Foster et al. conclude that neither ketamine or etomidate was associated with hospital mortality or post-intubation hypotension, meaning that both have comparable hemodynamic stability. However, pre-intubation SI >0.9 was associated with an increased risk cardiovascular collapse irrespective of induction agent suggesting that appropriate resuscitation should be considered more urgent than sedative selection prior to intubation.

Overall conclusion:
Overall, most of the articles agree that there is no significant difference in outcomes – specifically post-induction hypotension – between the two induction agents. Both ketamine and etomidate demonstrate hemodynamic stability. The conclusion from Sharda and Bhatia may be due to two studies that were included which had small sample sizes which didn’t allow for detection of significant differences between the groups, as well as the observational nature of the studies included, and other confounding variables.

What is the clinical “bottom line” derived from these articles in answer to your question?

            The clinical bottom line is that ketamine isn’t superior to etomidate for rapid sequence induction for the purpose of reducing risk of adverse effects. Most of these articles focused specifically on post-induction hypotension, which is one of the more common adverse effects associated with use of induction agents. The issue is that more large-scale studies are needed to come to a better and more accurate conclusion. There are also other factors that should be consider, such as a patient’s pre-existing cardiovascular risk which could affect the outcome.
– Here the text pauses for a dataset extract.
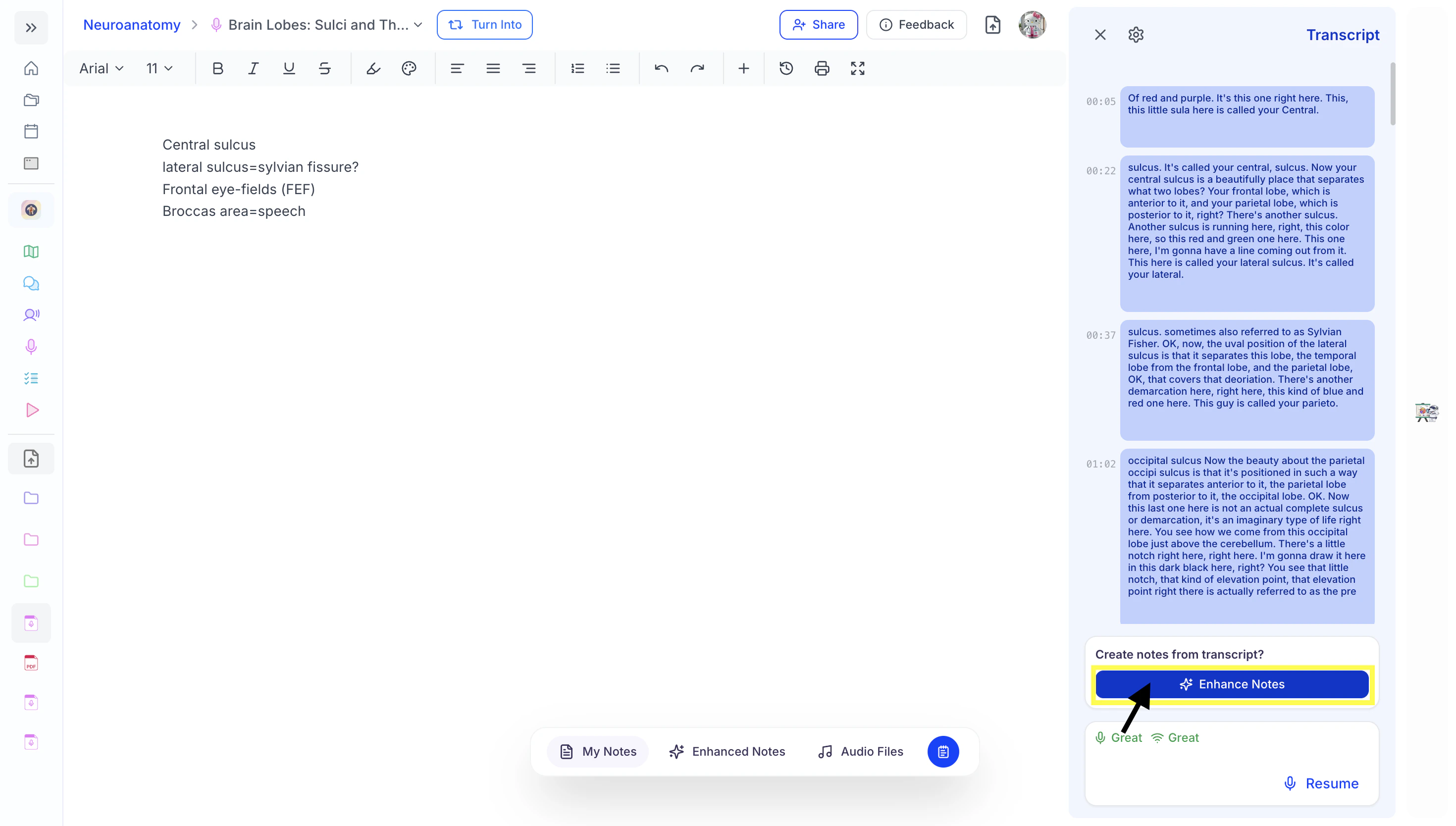The image size is (1456, 826).
Task: Resume the audio recording
Action: coord(1322,783)
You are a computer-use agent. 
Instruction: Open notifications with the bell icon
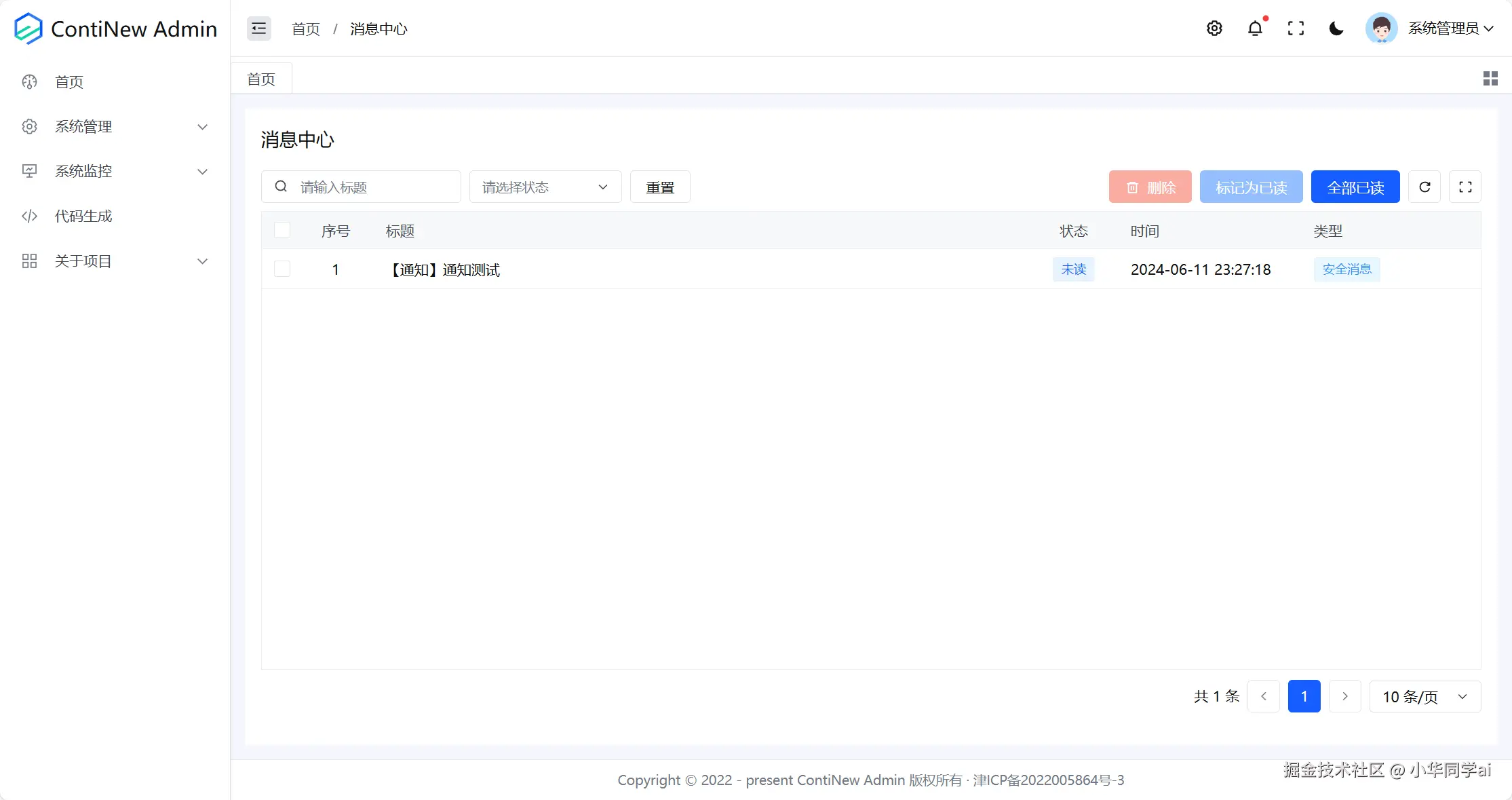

The dosage of an induction agent is another consideration that must be factored in, as well as the timing of induction. An ideal induction agent should have a rapid onset, short duration of action, insignificant hemodynamic effects, minimal side effect profile, and provide some analgesia. Between ketamine and etomidate, ketamine is the only one to provide analgesic effect. Regardless of the two induction agents in question, in a clinical environment there are other variables that sometimes can’t be controlled such as, the skill and experience of the provider intubating or induction agents available. All in all, ketamine continues to be a choice of induction agent regardless of associated risk or benefits that are yet to be studied and has comparable hemodynamic stability to etomidate.